Je vous ai tout dit ; demandez selon votre désir. Je vous accorderai tout — telle est la vérité de ma parole.

Verse 63

ततो देव मया प्रोक्तं तासां तन्मंत्रपंचकम् । शिष्यत्वं गमितानां च वाङ्मनःकायकर्मभिः

Alors, ô Seigneur, je leur enseignai ce mantra-pañcaka de cinq. Et je les reçus en disciples, par la parole, l’esprit et l’acte du corps.

Verse 64

विष्णुरुवाच । ममापि वद देवेशि कीदृक्तन्मन्त्रपञ्चकम् । यत्त्वयाऽनुष्ठितं पूर्वं तया तासां निवेदि तम्

Viṣṇu dit : «Dis-le-moi aussi, ô Reine des dieux : de quelle nature est ce mantra-pañcaka de cinq ? Comme tu l’as pratiqué jadis, ainsi décris-le-leur».

Verse 65

लक्ष्मीरुवाच । नमः पृथिव्यै क्षांतीशि नम आपोमये शुभे । तेजस्विनि नमस्तुभ्यं नमस्ते वायुरूपिणि

Lakṣmī dit : «Hommage à Toi comme la Terre, ô Dame de la patience. Hommage à Toi comme l’Eau, ô Bienheureuse. Hommage à Toi, ô Rayonnante ; hommage à Toi qui prends la forme du Vent.»

Verse 66

आकाशरूपसंपन्ने पंचरूपे नमोनमः

«Hommage, hommage à Toi—revêtue de la forme de l’Espace et porteuse de la forme quintuple.»

Verse 67

एभिर्मन्त्रैर्मया पूर्वं पूजिता परमेश्वरी । तेन राज्यं मया प्राप्तं सर्वस्त्रीणां सुदुर्लभम्

«Autrefois, par ces mantras, j’ai adoré la Déesse Suprême. Par cela, j’ai obtenu la souveraineté—chose extrêmement rare pour toutes les femmes.»

Verse 68

ततश्च स्थापिता देवी कृत्वा रत्नमयी शुभा । हाटकेश्वरजे क्षेत्रे मया तत्र सुरेश्वर

«Puis j’y ai installé la Déesse de bon augure, la façonnant sous une forme de joyaux.

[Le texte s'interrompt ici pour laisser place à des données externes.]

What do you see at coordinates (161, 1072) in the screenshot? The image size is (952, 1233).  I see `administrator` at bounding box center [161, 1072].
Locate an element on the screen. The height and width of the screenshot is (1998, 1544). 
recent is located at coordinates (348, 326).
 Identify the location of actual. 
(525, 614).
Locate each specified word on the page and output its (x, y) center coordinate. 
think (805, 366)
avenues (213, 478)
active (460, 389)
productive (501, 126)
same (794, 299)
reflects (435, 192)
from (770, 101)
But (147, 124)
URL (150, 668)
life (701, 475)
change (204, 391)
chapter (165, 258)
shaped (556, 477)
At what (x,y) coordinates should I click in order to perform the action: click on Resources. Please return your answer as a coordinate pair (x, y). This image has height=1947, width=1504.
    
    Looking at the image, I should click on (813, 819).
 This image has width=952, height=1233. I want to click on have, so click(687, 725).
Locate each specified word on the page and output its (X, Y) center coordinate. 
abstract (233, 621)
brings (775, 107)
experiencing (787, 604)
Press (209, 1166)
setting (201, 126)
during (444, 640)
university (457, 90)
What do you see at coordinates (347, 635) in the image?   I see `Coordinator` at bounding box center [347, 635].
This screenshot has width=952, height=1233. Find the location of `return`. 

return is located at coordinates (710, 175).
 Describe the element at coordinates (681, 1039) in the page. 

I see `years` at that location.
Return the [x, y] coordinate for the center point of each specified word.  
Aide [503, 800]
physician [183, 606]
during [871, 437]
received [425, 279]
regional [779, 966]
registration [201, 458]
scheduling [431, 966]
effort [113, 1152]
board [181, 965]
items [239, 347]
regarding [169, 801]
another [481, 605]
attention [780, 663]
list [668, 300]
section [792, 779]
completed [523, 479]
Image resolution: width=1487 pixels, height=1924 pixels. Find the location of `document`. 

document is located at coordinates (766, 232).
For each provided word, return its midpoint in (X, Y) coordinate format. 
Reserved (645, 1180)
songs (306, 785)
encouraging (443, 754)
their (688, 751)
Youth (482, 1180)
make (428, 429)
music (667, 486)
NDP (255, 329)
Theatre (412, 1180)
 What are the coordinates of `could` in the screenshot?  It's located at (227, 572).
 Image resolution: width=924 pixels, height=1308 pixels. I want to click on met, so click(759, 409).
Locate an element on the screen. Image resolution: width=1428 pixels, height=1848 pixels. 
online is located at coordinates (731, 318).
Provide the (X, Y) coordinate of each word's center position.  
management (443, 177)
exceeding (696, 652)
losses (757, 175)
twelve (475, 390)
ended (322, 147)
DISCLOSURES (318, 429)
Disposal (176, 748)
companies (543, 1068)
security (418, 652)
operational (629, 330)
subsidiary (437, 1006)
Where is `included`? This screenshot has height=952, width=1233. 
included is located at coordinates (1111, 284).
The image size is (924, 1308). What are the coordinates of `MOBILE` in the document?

Dans le saint domaine de Hāṭakeśvara, ô Seigneur des dieux, je l’y ai établie.»

Verse 69

तां या पूजयते नारी सद्योऽपि पतिवल्लभा । जायते नात्र सन्देहः सर्वपापविवर्जिता

«Toute femme qui la vénère devient aussitôt chère à son époux. Il n’y a nul doute : elle est délivrée de tous les péchés.»

Verse 177

इति श्रीस्कांदे महापुराण एकाशीतिसाहस्र्यां संहितायां षष्ठे नागरखण्डे हाटकेश्वरक्षेत्रमाहात्म्ये पञ्चपिंडिकोत्पत्ति माहात्म्य वर्णनं नाम सप्तसप्तत्युत्तरशततमोऽध्यायः

Ainsi, dans le vénérable Skanda Mahāpurāṇa—au sein de l’Ekāśītisāhasrī Saṃhitā, dans le sixième livre, le Nāgara-khaṇḍa—dans le Māhātmya du saint domaine de Hāṭakeśvara—s’achève le cent soixante-dix-septième chapitre, intitulé : «Description de la grandeur de l’origine des cinq Piṇḍikā».